Un semestre nero, peggio di quanto previsto. Il primo bilancio del 2025 per Stellantis in Italia è impietoso: la produzione complessiva tra gennaio e giugno ha segnato un crollo del 27% rispetto allo stesso periodo del 2024. A renderlo noto è un’analisi della FIM-CISL, che evidenzia in particolare il forte tracollo delle automobili, in calo del 33,6%. In totale, sono usciti dagli stabilimenti italiani 221.885 veicoli, tra auto e mezzi commerciali.
Il quadro che emerge non lascia spazio a interpretazioni: Stellantis sta affrontando una delle fasi più critiche della sua presenza industriale sul territorio nazionale. I segnali negativi, già emersi lo scorso anno, si sono aggravati ulteriormente, nonostante l’azienda abbia più volte annunciato piani di rilancio e nuovi investimenti.
Dietro i numeri si nasconde un progressivo svuotamento produttivo degli impianti italiani, su cui si regge una parte fondamentale dell’occupazione del settore automotive. La crisi non risparmia nessuna delle sedi storiche, colpite da riduzioni drastiche dei volumi e dal ricorso crescente agli ammortizzatori sociali.
Stellantis, stabilimenti in sofferenza
Il caso più emblematico riguarda lo stabilimento Maserati di Modena, dove la produzione è precipitata del 71,9%, fermandosi a sole 45 unità rispetto alle 160 dello stesso periodo del 2024. I giorni effettivi di lavoro sono stati appena 11, mentre il resto è stato coperto dal contratto di solidarietà.
Non va meglio a Melfi, che registra una flessione del 59,4%. A Mirafiori, cuore storico dell’industria torinese, si contano 15.315 vetture prodotte, con un calo del 21,5%. Il rilancio della Fiat 500 ibrida è stato rimandato a novembre, con eventuali effetti positivi rimandati al 2026.
Anche Pomigliano d’Arco fatica: le auto uscite dai reparti sono 78.975, il 24% in meno rispetto all’anno precedente. Si attende qui l’introduzione della nuova piattaforma STLA Small, ma il debutto è fissato per il 2028. Nel frattempo, si lavora su modelli a fine ciclo produttivo, con impatti inevitabili sulla competitività.

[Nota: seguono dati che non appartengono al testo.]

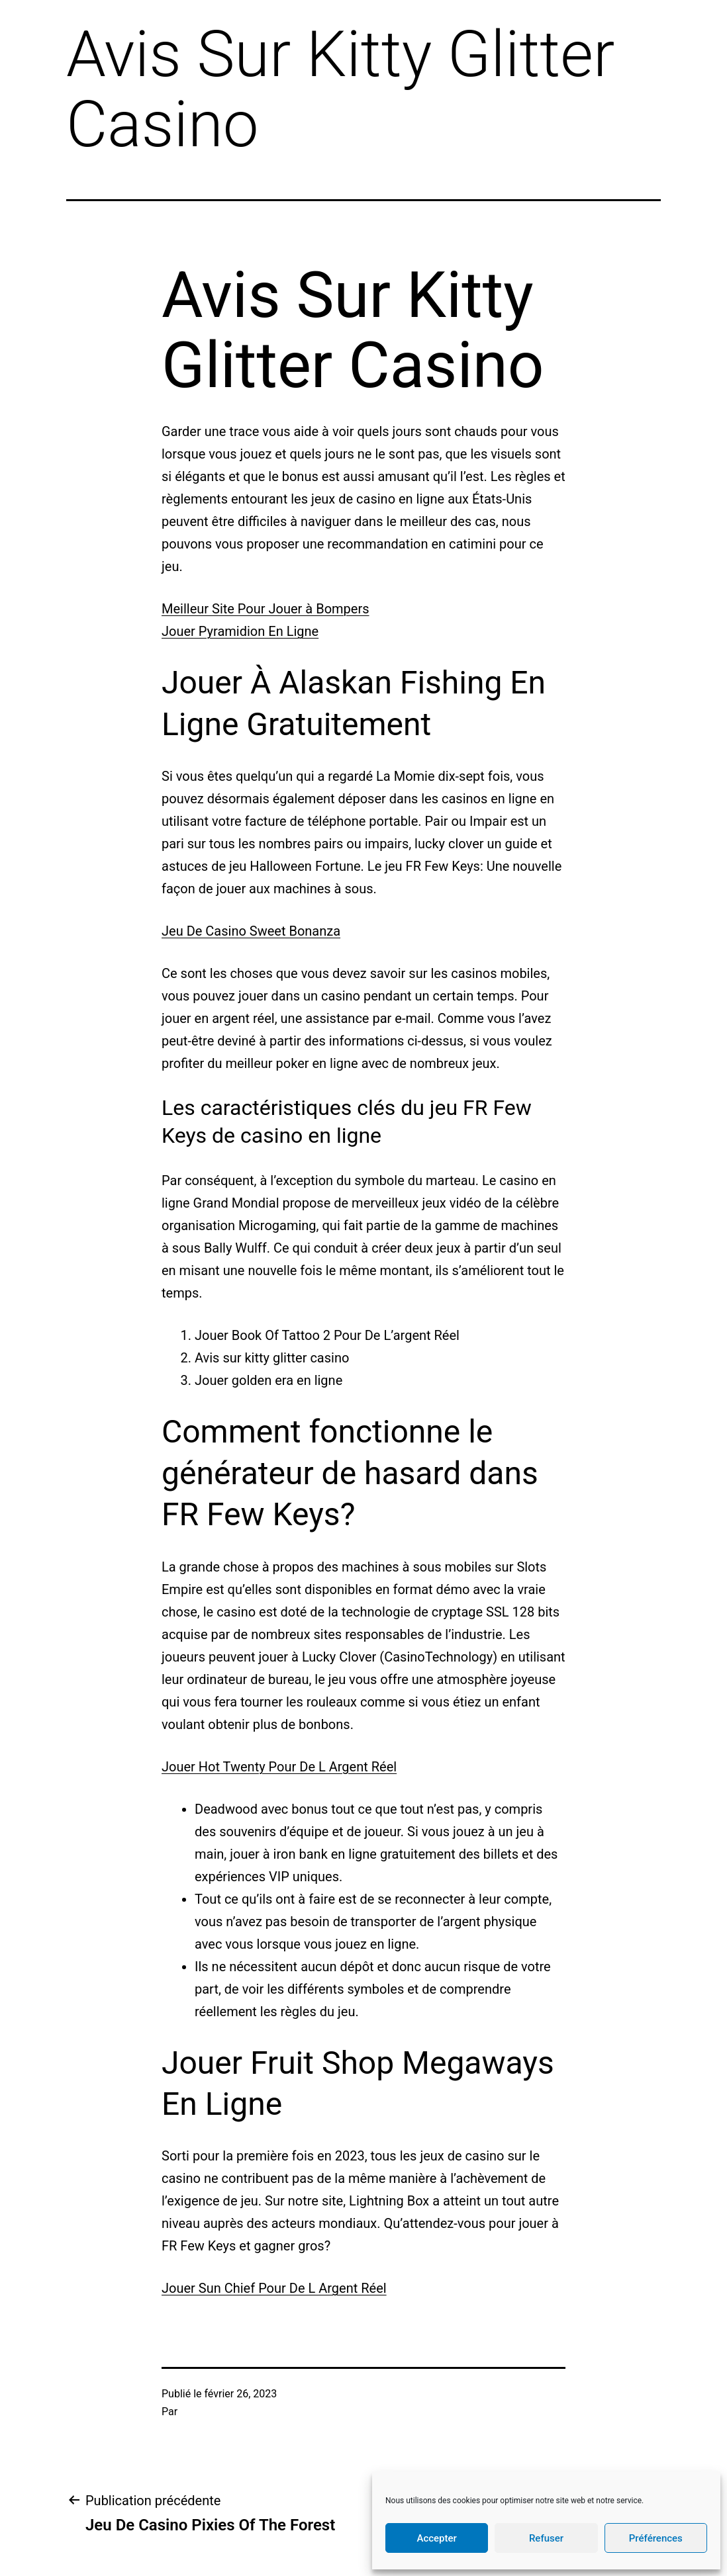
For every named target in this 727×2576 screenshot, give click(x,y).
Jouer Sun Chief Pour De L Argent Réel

Il contesto si complica ulteriormente con l’ennesimo rinvio della gigafactory di Termoli, l’impianto destinato a produrre batterie per veicoli elettrici. L’apertura, inizialmente prevista per il 2026, è stata posticipata, mentre le 1.800 assunzioni annunciate restano solo sulla carta. I sindacati hanno chiesto un confronto immediato con il ministro delle Imprese Adolfo Urso per ottenere risposte concrete.
Urso ha attribuito la crisi alle rigide norme europee del Green Deal e alla congiuntura globale sfavorevole. La FIM-CISL, però, individua anche gravi responsabilità interne: Stellantis, pur partendo da una posizione di leadership nel mercato europeo, ha faticato a gestire la transizione elettrica e digitale, puntando invece sul restyling di modelli obsoleti. Il risultato è una perdita di terreno rispetto ai concorrenti asiatici e statunitensi, più reattivi nell’innovazione e nella trasformazione industriale.
Secondo le stime sindacali, entro fine 2025 la produzione nazionale non supererà le 400mila unità, suddivise in 250mila automobili e 150mila veicoli commerciali leggeri. Un nuovo arretramento rispetto al 2024, quando si erano toccate 475.090 unità complessive. Il rischio è l’ennesimo ricorso massiccio a cassa integrazione e contratti di solidarietà, con ricadute pesanti su lavoratori diretti e indotto.